A courtesy trade for a car exists when you arrange to sell your vehicle but trade it to a dealership for a tax deduction and arrange for the buyer to purchase from the dealer instead. This process is often frowned upon by dealers and buyers because of risks associated with the transaction.
Dealerships must follow state regulations and requirements to sell a vehicle. Before selling a vehicle, a dealer usually has to complete a vehicle inspection to ensure the car is in safe, running condition to avoid liability for repairs after the purchase. The dealer will likely charge for this inspection or any repairs it needs to make, which can alter your original selling price. The dealer also charges the buyer all applicable state and motor vehicle fees. Because the dealer must apply for and receive the title before transferring it, the process may take longer than you expected. The dealer also risks owning the vehicle for too much money if your buyer backs out of the deal.
Some people just don't want to do business with a dealership. Also, the dealership purchase process is different than the private sale process. If you intend to pursue a courtesy trade, let your buyer know immediately. Dealers must charge all state applicable fees and taxes, which can prove unfavorable to a buyer who did not intend to register the vehicle immediately after purchase. If your buyer is paying cash, the dealer also needs the customer's Social Security number for tax reporting reasons; your buyer may not want to supply her personal information.

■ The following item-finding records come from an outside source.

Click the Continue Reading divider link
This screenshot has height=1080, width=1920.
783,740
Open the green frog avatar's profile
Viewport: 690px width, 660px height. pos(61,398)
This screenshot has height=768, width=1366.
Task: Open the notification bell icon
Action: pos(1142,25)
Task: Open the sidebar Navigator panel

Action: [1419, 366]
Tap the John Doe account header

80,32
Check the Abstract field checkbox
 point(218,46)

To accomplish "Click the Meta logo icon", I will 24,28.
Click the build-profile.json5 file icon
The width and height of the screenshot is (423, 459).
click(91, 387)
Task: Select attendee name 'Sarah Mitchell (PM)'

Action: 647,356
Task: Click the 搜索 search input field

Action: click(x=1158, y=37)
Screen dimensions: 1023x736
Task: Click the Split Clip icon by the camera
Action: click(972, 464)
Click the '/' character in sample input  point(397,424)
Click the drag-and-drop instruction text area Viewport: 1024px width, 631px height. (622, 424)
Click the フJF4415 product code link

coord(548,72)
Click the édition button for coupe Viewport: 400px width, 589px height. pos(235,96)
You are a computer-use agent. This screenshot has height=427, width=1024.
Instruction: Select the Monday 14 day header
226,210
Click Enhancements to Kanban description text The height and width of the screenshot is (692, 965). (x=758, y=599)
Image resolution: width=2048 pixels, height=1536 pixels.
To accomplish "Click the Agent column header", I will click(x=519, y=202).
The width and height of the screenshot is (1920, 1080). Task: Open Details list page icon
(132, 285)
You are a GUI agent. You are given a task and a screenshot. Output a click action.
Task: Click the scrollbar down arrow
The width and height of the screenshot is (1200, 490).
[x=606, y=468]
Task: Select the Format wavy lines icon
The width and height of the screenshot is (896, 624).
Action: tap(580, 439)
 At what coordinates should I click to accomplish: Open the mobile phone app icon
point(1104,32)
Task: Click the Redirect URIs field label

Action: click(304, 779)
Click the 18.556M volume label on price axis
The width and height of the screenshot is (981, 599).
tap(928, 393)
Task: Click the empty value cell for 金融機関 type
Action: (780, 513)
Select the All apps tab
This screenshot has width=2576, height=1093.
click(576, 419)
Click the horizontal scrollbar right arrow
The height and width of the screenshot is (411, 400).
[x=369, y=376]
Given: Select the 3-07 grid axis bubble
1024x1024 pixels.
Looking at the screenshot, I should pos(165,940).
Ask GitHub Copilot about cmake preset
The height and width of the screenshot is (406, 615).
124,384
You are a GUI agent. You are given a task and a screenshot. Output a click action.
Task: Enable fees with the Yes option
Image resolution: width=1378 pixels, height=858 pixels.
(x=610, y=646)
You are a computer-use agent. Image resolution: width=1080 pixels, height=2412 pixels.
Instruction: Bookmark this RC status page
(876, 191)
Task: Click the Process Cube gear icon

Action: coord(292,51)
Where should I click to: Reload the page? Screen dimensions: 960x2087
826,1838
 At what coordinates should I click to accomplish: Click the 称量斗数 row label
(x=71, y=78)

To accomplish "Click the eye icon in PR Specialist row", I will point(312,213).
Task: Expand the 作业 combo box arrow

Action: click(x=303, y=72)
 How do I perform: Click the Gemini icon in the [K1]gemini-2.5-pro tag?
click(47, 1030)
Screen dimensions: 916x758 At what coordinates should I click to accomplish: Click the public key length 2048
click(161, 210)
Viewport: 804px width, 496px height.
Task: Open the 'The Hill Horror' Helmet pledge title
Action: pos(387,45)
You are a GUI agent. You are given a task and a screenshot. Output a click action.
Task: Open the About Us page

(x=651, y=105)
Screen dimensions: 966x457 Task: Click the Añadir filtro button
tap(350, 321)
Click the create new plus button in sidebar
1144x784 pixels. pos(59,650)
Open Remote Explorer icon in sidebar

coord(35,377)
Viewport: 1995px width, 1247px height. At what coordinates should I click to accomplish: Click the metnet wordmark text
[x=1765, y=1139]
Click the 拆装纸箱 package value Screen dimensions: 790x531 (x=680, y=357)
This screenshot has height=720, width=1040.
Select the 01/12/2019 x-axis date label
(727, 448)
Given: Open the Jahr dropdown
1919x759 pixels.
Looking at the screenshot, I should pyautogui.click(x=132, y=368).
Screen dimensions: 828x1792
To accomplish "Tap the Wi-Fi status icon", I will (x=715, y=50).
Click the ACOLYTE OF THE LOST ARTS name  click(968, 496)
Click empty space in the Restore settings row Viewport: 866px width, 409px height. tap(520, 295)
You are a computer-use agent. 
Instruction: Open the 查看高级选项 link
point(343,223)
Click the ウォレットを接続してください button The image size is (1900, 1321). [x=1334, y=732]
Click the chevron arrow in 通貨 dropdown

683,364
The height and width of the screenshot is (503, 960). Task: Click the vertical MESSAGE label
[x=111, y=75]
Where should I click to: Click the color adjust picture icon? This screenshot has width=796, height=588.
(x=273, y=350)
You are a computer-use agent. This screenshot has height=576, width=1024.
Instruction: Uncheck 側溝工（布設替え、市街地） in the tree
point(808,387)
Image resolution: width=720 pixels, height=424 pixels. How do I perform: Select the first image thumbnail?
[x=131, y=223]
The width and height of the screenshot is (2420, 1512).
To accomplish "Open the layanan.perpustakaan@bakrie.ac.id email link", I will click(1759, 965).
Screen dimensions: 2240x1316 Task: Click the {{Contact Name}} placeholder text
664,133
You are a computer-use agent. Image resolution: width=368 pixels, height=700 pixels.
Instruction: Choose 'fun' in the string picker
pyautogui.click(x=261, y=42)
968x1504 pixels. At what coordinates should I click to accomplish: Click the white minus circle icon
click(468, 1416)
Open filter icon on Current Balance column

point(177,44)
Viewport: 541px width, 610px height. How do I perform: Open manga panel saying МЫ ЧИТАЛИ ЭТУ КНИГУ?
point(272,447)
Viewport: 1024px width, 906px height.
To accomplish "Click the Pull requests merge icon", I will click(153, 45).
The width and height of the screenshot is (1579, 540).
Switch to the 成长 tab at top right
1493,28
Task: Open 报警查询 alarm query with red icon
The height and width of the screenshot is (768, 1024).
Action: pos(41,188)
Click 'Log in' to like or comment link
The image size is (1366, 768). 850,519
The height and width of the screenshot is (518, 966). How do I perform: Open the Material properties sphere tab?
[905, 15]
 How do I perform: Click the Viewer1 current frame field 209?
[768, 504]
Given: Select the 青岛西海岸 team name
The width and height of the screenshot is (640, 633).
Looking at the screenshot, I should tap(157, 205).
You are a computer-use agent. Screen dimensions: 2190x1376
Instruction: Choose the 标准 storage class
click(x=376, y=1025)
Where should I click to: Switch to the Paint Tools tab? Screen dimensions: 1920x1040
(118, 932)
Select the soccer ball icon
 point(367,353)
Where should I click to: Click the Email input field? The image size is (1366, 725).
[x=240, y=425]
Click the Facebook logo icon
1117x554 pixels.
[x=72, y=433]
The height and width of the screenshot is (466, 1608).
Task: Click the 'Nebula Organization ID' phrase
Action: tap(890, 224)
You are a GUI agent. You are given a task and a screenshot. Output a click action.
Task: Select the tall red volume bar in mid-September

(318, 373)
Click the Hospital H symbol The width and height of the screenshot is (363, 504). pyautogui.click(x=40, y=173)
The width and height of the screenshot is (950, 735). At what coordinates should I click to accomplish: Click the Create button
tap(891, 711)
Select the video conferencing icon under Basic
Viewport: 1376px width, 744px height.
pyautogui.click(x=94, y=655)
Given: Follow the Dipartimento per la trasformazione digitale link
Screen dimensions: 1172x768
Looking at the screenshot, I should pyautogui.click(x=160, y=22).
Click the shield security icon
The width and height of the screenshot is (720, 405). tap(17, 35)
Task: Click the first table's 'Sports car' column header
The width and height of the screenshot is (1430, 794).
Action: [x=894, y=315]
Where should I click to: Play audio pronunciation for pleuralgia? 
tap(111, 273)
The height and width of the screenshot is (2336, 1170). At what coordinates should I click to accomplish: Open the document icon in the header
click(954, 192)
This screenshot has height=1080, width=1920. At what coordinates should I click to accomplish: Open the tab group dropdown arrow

Consider trading your vehicle to the dealer for its actual trade and tax deduction value. This is likely the easiest thing you can do, as it eliminates any need for involving other parties in the selling and purchase process. If you can find a buyer and a dealer to agree to the courtesy trade process, you’ll likely have to wait until the buyer purchases the car first. Many dealers require the buyer's check to clear before a car sale is considered complete, which can take up to 10 business days. The amount you can save if you do pursue this process is likely not enough to warrant the time you'll have to wait to complete your new vehicle purchase.
Benefits of Selling the Vehicle
Selling your vehicle privately should offer you thousands more than wholesale value, which is the amount you'll get for your trade at a dealer. Dealers estimate costs such as repairs, warranty and advertising into a vehicle’s trade value, so you won’t get private sale or retail value. Ask your dealership for the car's trade value and tax deduction amount. Then, sell your vehicle for more than the dealer can offer. For example, if the dealer offers $10,000 for your trade and you can receive $800 in tax savings, sell your vehicle for $10,800 or more privately.